ENTRIES PROVIDED
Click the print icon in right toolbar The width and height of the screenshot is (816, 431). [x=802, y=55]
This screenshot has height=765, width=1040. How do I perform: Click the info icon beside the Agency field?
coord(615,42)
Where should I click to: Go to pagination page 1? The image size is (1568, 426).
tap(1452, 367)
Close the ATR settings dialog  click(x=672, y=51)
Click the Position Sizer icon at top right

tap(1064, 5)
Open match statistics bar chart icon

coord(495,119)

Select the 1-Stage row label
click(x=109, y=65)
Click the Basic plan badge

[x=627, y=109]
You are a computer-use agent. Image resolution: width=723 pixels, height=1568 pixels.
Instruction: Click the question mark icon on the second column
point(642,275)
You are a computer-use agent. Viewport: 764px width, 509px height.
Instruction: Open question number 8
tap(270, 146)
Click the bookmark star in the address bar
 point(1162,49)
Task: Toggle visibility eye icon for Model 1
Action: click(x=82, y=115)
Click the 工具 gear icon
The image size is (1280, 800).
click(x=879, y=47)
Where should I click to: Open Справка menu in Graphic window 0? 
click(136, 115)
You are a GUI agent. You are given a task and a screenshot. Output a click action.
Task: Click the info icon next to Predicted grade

TO BE DONE
Could you lay out the part of the items that opens with the line containing "Close the ATR" and closes with the line containing "[x=627, y=109]" as a JSON list of strings, one string per line, with blank lines left out?

EXERCISE RESULT
[
  "Close the ATR settings dialog  click(x=672, y=51)",
  "Click the Position Sizer icon at top right",
  "tap(1064, 5)",
  "Open match statistics bar chart icon",
  "coord(495,119)",
  "Select the 1-Stage row label",
  "click(x=109, y=65)",
  "Click the Basic plan badge",
  "[x=627, y=109]"
]